Ben thought Katie was hot, but Nate couldn’t see it. She was one of those annoying girls who thought being ditsy was cute.
“Uh-uh. Tut dumped her,” Lily B. continued.
“Why? Cause Mrs. Mac swallows and she wouldn’t?” Ben deadpanned.
Chris Butler choked, spraying water on the front of his shirt.
Lily B. ignored them. “Olivia heard her in his office yesterday. Around five-thirty. Hollins was crying.” Lily B. started imitating Hollins’s Southern drawl. “‘I’m not listenin’. Don’t say that!’…Classic breakup scene. Ask Olivia if you don’t believe me.” Lily’s thumb and index finger were cocked like a gun. “If she couldn’t have him, then nobody could. Kapow.”
“Except he wasn’t shot,” Lily G. said. “I texted Olivia. There was no blood.” Then she leaned across the desktop attached to her chair, her eyes glittery. “Here’s what I think. I think maybe she was trying to win him back, and they were doing it in his office Monday night.”
This whole conversation was idiotic. “Cut it out,” Nate said. “The dude was over eighty.”
“Please. Grampy and his new wife had a baby last year,” Lily G. said. “I mean have you ever taken a look at the stains on that couch? I would never sit on it. Maybe she was blowing him and he had a heart attack. So Hollins panics, zips him up, and tries to make it look like he was all alone when he croaked. But the cops aren’t fooled.”
“Except that Hollins left before Tut. I saw her,” Nate said.
“Maybe it only looked like she was leaving,” Lily G. said. She paused, eyebrows raised, waiting for Nate’s comeback.
But he didn’t have one.
Satisfied her point was made, Lily G. stretched her arms behind her back, like her shoulders were stiff, something she did a lot to show off her tits.
Chris took another swig of water and attempted to look solemn. “For all we know, forensics guys are down at the morgue right now dusting Tut’s dick.”
“Why? Do blow jobs leave lip prints?” Katie wanted to know.
Nate turned to Ben. And you like her? his look said.
“From what I hear, Lorimer was the last one to see Tut alive,” Elliot chimed in, fake-smiling at Nate. “We all thought you were one of his pets. Maybe you’ve got some grudge we don’t know about.”
“Me! You were the one saying you wished he’d hurry up and die.”
Elliot turned to the Lilys. “I never said that! That’s what I heard him say.”
“You’re such a fucking liar. I didn’t see you leave the building either.”
“Maybe not,” Elliot looked smug now. “But they did.”

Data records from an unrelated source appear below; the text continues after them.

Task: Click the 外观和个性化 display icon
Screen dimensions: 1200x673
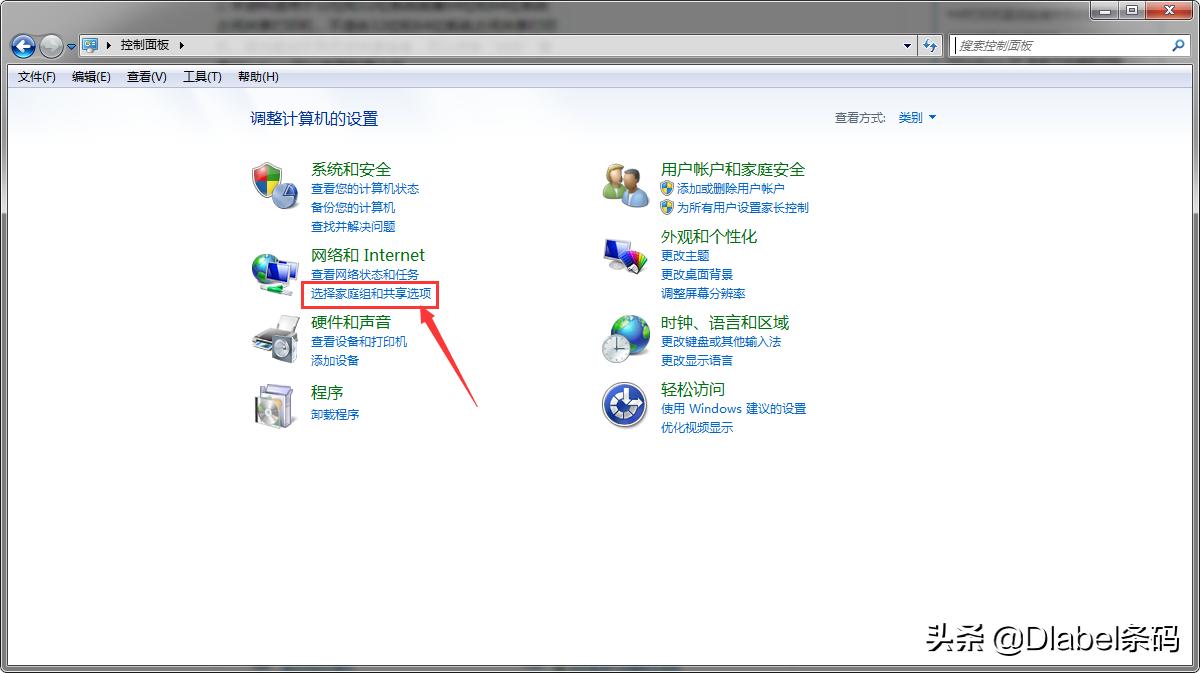Action: [x=624, y=253]
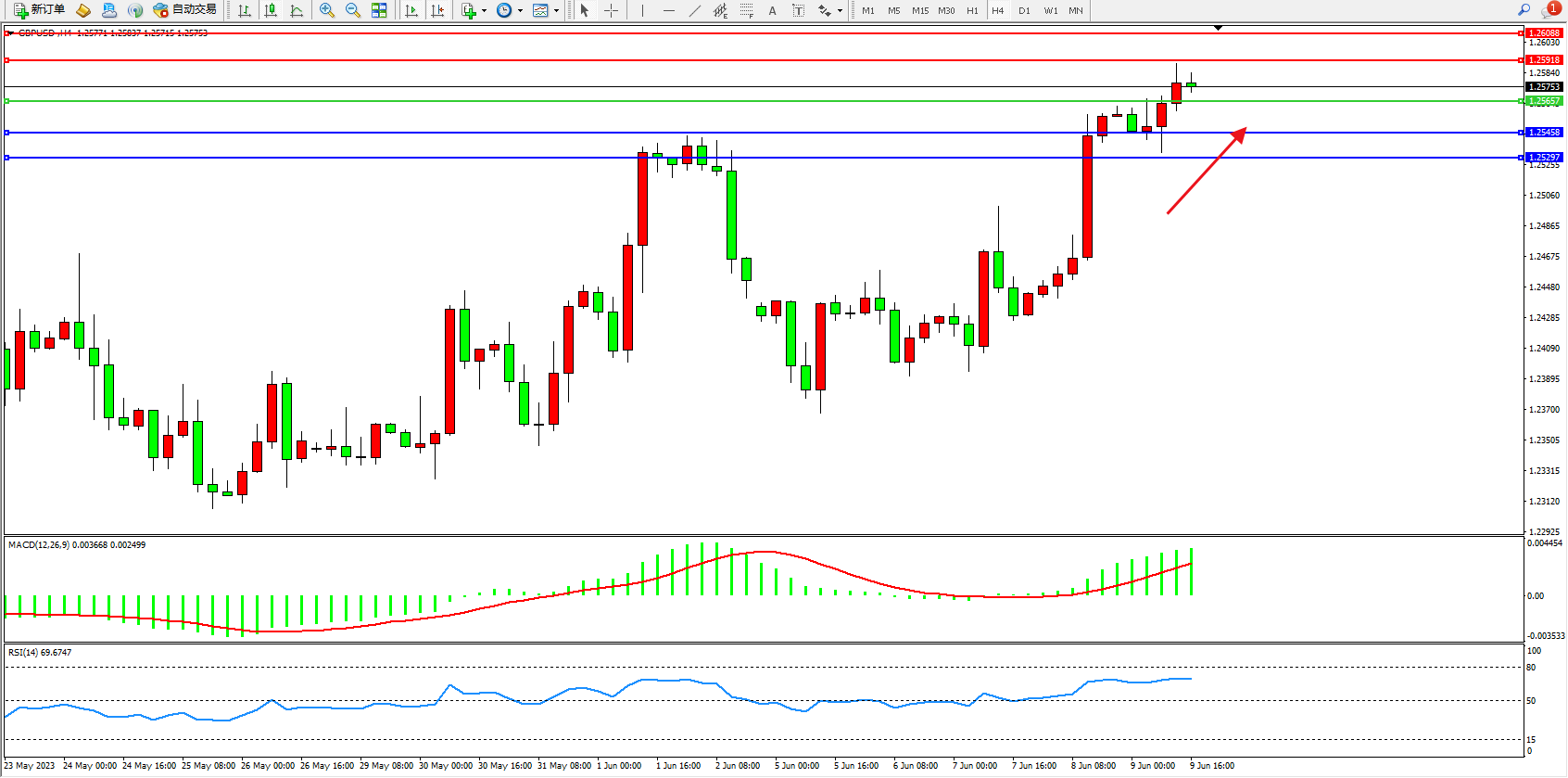Click the zoom in magnifier icon
The image size is (1568, 778).
click(326, 10)
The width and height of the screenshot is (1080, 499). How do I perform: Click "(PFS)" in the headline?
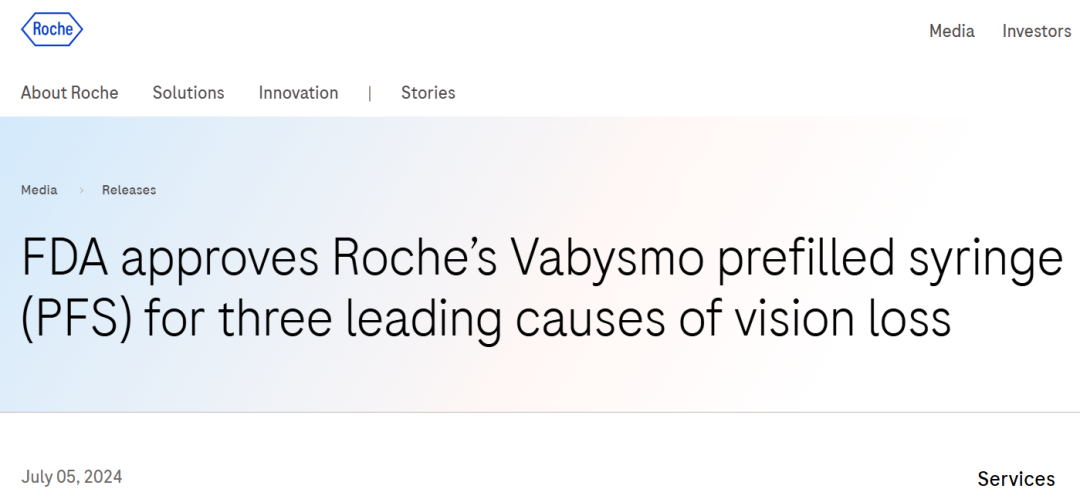coord(76,320)
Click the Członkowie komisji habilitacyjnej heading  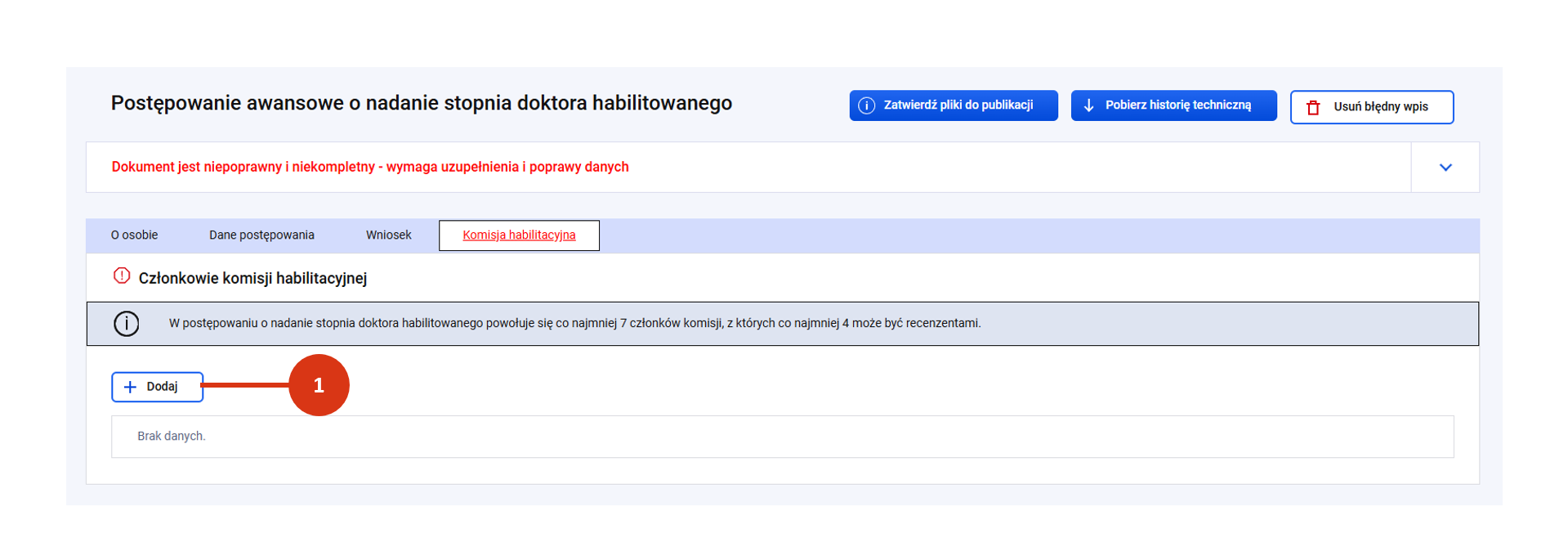[252, 279]
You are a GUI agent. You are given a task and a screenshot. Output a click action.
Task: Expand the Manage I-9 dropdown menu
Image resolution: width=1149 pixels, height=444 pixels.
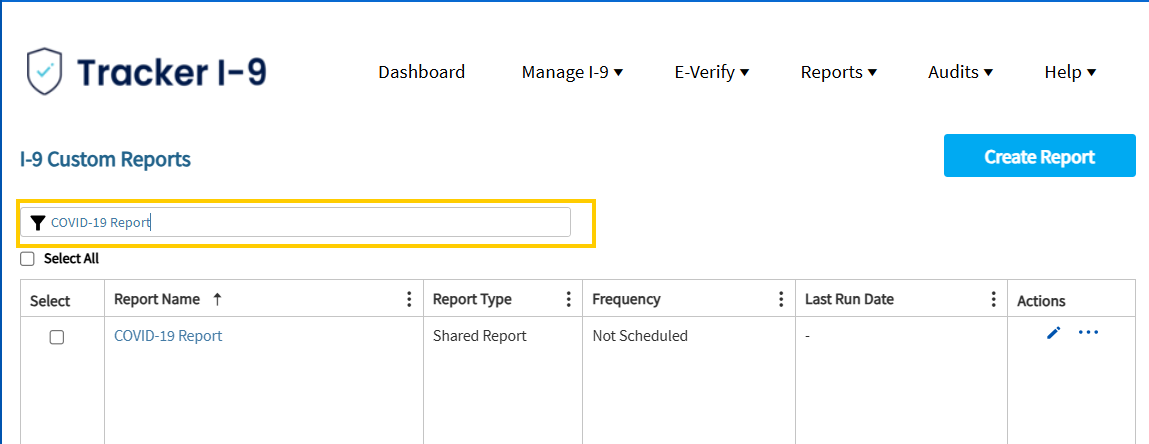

Both Lilys nodded. Lily G. said, “He’s solid. We were waiting in the Rolls for a ride home.”
Oro Johnston looked up from the portable video game he was playing. “If anybody was in school after six, it’ll be on camera. Right, Chris?”

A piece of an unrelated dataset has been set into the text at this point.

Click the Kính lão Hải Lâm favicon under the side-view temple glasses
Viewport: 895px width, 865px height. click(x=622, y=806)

“You better believe that picture’s going on my senior page.”
One evening the first week of school, Chris had mooned one of the new security cameras, figuring it wasn’t hooked up yet. He got hauled into Marshall’s office the next morning.
“You think it counts as manslaughter if you blow somebody to death?” Ben said.
“No idea but it’s not a bad way to go!” Chris slapped palms with Ben. “Tut was a lucky man.”
Then the door opened. It was Ms. Hollins, clutching their papers on “Tintern Abbey” in her hand. The laughing stopped. So did the ping-ping gunshots of Oro’s video game.
“Everything’s just a big joke to all of you, isn’t it? A wonderful man just died. And if anybody here had anything to—” A choking, almost gagging, sound stopped her from saying anything further. Her face crumpled and, after staring hard at each of them, as if it was some police lineup, she turned on her heel and was gone, leaving the door wide open behind her.